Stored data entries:
>>>

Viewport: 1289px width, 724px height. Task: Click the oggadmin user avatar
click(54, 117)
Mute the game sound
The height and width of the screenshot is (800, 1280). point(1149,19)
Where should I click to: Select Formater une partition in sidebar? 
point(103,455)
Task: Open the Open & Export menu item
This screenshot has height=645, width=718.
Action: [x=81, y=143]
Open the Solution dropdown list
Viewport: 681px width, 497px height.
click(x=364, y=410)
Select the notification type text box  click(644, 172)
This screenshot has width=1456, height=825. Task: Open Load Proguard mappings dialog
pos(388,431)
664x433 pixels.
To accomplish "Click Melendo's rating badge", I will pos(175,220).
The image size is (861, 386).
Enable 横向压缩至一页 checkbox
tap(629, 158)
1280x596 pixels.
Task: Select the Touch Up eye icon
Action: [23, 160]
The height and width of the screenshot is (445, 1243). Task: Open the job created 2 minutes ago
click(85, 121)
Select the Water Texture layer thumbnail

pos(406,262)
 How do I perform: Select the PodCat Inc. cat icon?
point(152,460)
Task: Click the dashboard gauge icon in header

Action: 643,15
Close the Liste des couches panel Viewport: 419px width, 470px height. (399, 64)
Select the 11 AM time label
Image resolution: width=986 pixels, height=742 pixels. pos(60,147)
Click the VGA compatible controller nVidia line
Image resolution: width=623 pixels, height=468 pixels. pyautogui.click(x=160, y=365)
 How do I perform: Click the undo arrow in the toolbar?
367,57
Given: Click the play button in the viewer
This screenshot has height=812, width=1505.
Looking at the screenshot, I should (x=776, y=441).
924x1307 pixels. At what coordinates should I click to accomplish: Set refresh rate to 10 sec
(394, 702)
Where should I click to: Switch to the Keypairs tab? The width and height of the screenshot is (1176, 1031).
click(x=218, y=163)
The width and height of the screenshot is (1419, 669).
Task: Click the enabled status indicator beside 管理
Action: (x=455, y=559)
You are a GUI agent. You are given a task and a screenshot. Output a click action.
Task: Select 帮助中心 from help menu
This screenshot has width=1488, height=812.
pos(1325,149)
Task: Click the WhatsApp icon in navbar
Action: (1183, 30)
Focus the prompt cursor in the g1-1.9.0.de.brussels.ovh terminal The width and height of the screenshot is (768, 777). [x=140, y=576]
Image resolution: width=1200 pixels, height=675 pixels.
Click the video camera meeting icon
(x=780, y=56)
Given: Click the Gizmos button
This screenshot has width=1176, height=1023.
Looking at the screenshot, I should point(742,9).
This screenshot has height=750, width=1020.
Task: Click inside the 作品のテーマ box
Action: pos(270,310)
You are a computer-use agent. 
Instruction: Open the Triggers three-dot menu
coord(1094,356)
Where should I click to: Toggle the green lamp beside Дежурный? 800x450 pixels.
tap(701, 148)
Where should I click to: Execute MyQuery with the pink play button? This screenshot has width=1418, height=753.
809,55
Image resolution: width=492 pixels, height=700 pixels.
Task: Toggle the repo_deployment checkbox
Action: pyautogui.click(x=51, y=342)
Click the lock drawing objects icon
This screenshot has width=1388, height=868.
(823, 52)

<<<

Work instructions: Return every entry above with nothing altered.

Task solution:
Viewport: 1289px width, 724px height. Task: Click the oggadmin user avatar
click(54, 117)
Mute the game sound
The height and width of the screenshot is (800, 1280). point(1149,19)
Where should I click to: Select Formater une partition in sidebar? 
point(103,455)
Task: Open the Open & Export menu item
This screenshot has height=645, width=718.
Action: [x=81, y=143]
Open the Solution dropdown list
Viewport: 681px width, 497px height.
click(x=364, y=410)
Select the notification type text box  click(644, 172)
This screenshot has width=1456, height=825. Task: Open Load Proguard mappings dialog
pos(388,431)
664x433 pixels.
To accomplish "Click Melendo's rating badge", I will pos(175,220).
The image size is (861, 386).
Enable 横向压缩至一页 checkbox
tap(629, 158)
1280x596 pixels.
Task: Select the Touch Up eye icon
Action: [23, 160]
The height and width of the screenshot is (445, 1243). Task: Open the job created 2 minutes ago
click(85, 121)
Select the Water Texture layer thumbnail

pos(406,262)
 How do I perform: Select the PodCat Inc. cat icon?
point(152,460)
Task: Click the dashboard gauge icon in header

Action: 643,15
Close the Liste des couches panel Viewport: 419px width, 470px height. (399, 64)
Select the 11 AM time label
Image resolution: width=986 pixels, height=742 pixels. pos(60,147)
Click the VGA compatible controller nVidia line
Image resolution: width=623 pixels, height=468 pixels. pyautogui.click(x=160, y=365)
 How do I perform: Click the undo arrow in the toolbar?
367,57
Given: Click the play button in the viewer
This screenshot has height=812, width=1505.
Looking at the screenshot, I should (x=776, y=441).
924x1307 pixels. At what coordinates should I click to accomplish: Set refresh rate to 10 sec
(394, 702)
Where should I click to: Switch to the Keypairs tab? The width and height of the screenshot is (1176, 1031).
click(x=218, y=163)
The width and height of the screenshot is (1419, 669).
Task: Click the enabled status indicator beside 管理
Action: (x=455, y=559)
You are a GUI agent. You are given a task and a screenshot. Output a click action.
Task: Select 帮助中心 from help menu
This screenshot has width=1488, height=812.
pos(1325,149)
Task: Click the WhatsApp icon in navbar
Action: (1183, 30)
Focus the prompt cursor in the g1-1.9.0.de.brussels.ovh terminal The width and height of the screenshot is (768, 777). [x=140, y=576]
Image resolution: width=1200 pixels, height=675 pixels.
Click the video camera meeting icon
(x=780, y=56)
Given: Click the Gizmos button
This screenshot has width=1176, height=1023.
Looking at the screenshot, I should point(742,9).
This screenshot has height=750, width=1020.
Task: Click inside the 作品のテーマ box
Action: pos(270,310)
You are a computer-use agent. 
Instruction: Open the Triggers three-dot menu
coord(1094,356)
Where should I click to: Toggle the green lamp beside Дежурный? 800x450 pixels.
tap(701, 148)
Where should I click to: Execute MyQuery with the pink play button? This screenshot has width=1418, height=753.
809,55
Image resolution: width=492 pixels, height=700 pixels.
Task: Toggle the repo_deployment checkbox
Action: pyautogui.click(x=51, y=342)
Click the lock drawing objects icon
This screenshot has width=1388, height=868.
(823, 52)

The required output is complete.